25 jaar Duinendecreet: de dagen dat de natuur het won op het beton

© Getty Images/iStockphoto
Peter Bossu
Peter Bossu Milieuactivist uit Diksmuide

25 jaar geleden werd het ‘Duinendecreet’ goedgekeurd door de toenmalige Vlaamse Regering. De goedkeuring van dit decreet – dat de bescherming betekende van circa 1.000 ha van de resterende kustduinen – stond in die tijd niet op zich, maar was een van de mijlpalen inzake natuurbehoud die door de Vlaamse Regering van toen effectief gerealiseerd werden. Even leken de magere jaren voor de Vlaamse natuur achter de rug, even leek het er op dat het natuurbeleid in ons land definitief volwassen geworden was.

In de jaren zestig en zeventig van vorige eeuw ging het natuurbeleid in Vlaanderen tergend langzaam vooruit. Er werden mondjesmaat ‘staatsnatuurreservaten’ opgericht en nu en dan dook er een verlichte minister op zoals Leo Tindemans die de vogelvangst verbood en Marc Galle die de jacht op tal van bedreigde soorten verbood en een inhaalbeweging deed in de uitbouw van natuurreservaten. Maar het bleef decennialang vooral achteruitgaan. Duinen werden verkaveld, bossen volgepropt met weekendverblijven, polders tegen een razend tempo door de molen van de ruilverkavelingen gedraaid. De Vlaamse natuur kreunde en verloor slag na slag tegen de betonlobby, tegen het kapitaal en tegen de dwanggedachte dat de natuur moest en zou in een keurslijf getrokken worden, platgemaakt, functioneel en modern. Het waren de jaren dat ontelbare beekvalleien veranderden in industriegebied en woonwijk (waar velen daarvan nu regelmatig onder water lopen) en de jaren dat 1 ruilverkaveling in de polders 5 keer de oppervlakte en natuurwaarde van bijvoorbeeld het huidige reservaat van de Uitkerkse Polders platwalste.

Na al die jaren gezwalp en vooral ook veel achteruitgang was er daar plots de Vlaamse Regering Van den Brande II (januari 1992-juni 1995). Norbert De Batselier (SP.A) werd er bevoegd voor leefmilieu, Theo Kelchtermans (CD&V) voor ruimtelijke ordening en Johan Sauwens (VU) onder meer voor monumenten en landschappen. Norbert De Batselier toonde van in het begin zeer grote ambitie om inzake leefmilieu en natuurbehoud eindelijk te zorgen voor de grote sprong voorwaarts.

Gegeven opdracht A
Herschrijf de records vanaf de regel met "Click the Company Change Standard Doc icon" tot en met het einde van de records, waarbij u "calendar icon" vervangt door "date icon" en verder niets wijzigt.
De records houden geen verband met de tekst over het Duinendecreet.

Records uit gegevensset
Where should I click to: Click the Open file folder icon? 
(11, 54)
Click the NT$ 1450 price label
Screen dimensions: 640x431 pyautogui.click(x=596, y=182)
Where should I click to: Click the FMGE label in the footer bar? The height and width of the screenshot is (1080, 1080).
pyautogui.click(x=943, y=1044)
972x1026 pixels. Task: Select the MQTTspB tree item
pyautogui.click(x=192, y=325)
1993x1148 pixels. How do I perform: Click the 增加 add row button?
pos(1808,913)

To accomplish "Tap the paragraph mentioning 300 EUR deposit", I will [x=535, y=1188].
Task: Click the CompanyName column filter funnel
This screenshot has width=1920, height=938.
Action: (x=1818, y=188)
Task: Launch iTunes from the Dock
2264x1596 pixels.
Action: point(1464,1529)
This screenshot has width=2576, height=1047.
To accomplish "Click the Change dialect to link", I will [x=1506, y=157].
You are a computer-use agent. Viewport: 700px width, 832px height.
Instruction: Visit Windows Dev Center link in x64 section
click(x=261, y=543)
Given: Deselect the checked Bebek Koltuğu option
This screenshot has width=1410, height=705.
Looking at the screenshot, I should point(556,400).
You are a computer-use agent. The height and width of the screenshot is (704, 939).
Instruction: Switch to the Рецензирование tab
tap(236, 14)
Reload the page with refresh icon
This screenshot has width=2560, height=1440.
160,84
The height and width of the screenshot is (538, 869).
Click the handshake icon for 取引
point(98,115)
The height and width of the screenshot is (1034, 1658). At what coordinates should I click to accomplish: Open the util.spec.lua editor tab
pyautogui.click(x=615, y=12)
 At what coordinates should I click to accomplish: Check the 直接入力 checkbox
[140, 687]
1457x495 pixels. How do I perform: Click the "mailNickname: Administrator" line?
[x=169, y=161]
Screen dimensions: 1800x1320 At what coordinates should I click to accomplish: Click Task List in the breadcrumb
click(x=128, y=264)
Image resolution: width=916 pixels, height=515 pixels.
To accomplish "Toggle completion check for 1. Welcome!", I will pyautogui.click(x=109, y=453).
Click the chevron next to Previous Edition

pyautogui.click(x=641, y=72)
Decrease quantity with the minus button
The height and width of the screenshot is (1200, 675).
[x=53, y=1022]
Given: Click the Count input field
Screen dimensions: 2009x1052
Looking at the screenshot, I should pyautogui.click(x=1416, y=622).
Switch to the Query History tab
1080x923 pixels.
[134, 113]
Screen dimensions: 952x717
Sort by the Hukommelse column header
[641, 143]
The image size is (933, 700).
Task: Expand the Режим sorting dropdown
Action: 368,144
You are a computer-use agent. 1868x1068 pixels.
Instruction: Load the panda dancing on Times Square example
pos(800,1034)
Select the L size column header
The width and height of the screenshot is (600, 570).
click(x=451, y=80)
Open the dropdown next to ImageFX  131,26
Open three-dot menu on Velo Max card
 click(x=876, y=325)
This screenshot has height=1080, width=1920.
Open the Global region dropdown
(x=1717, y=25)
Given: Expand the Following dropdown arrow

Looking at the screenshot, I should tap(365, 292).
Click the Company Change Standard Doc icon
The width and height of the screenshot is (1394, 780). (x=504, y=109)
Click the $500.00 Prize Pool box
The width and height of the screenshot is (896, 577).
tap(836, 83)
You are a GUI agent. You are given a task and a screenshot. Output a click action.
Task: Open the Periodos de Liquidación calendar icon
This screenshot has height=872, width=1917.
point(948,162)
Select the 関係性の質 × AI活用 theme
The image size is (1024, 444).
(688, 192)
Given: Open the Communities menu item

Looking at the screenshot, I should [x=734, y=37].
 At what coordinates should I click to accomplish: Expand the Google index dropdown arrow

Gegeven opdracht B
Neem uit de tekst over het Duinendecreet letterlijk de passage over die begint bij de woorden "25 jaar Duinendecreet: de" en eindigt na "volwassen geworden was.".

Juist resultaat A
Click the Company Change Standard Doc icon
The width and height of the screenshot is (1394, 780). (x=504, y=109)
Click the $500.00 Prize Pool box
The width and height of the screenshot is (896, 577).
tap(836, 83)
You are a GUI agent. You are given a task and a screenshot. Output a click action.
Task: Open the Periodos de Liquidación date icon
This screenshot has height=872, width=1917.
point(948,162)
Select the 関係性の質 × AI活用 theme
The image size is (1024, 444).
(688, 192)
Given: Open the Communities menu item

Looking at the screenshot, I should [x=734, y=37].
 At what coordinates should I click to accomplish: Expand the Google index dropdown arrow

Juist resultaat B
25 jaar Duinendecreet: de dagen dat de natuur het won op het beton

© Getty Images/iStockphoto
Peter Bossu
Peter Bossu Milieuactivist uit Diksmuide

25 jaar geleden werd het ‘Duinendecreet’ goedgekeurd door de toenmalige Vlaamse Regering. De goedkeuring van dit decreet – dat de bescherming betekende van circa 1.000 ha van de resterende kustduinen – stond in die tijd niet op zich, maar was een van de mijlpalen inzake natuurbehoud die door de Vlaamse Regering van toen effectief gerealiseerd werden. Even leken de magere jaren voor de Vlaamse natuur achter de rug, even leek het er op dat het natuurbeleid in ons land definitief volwassen geworden was.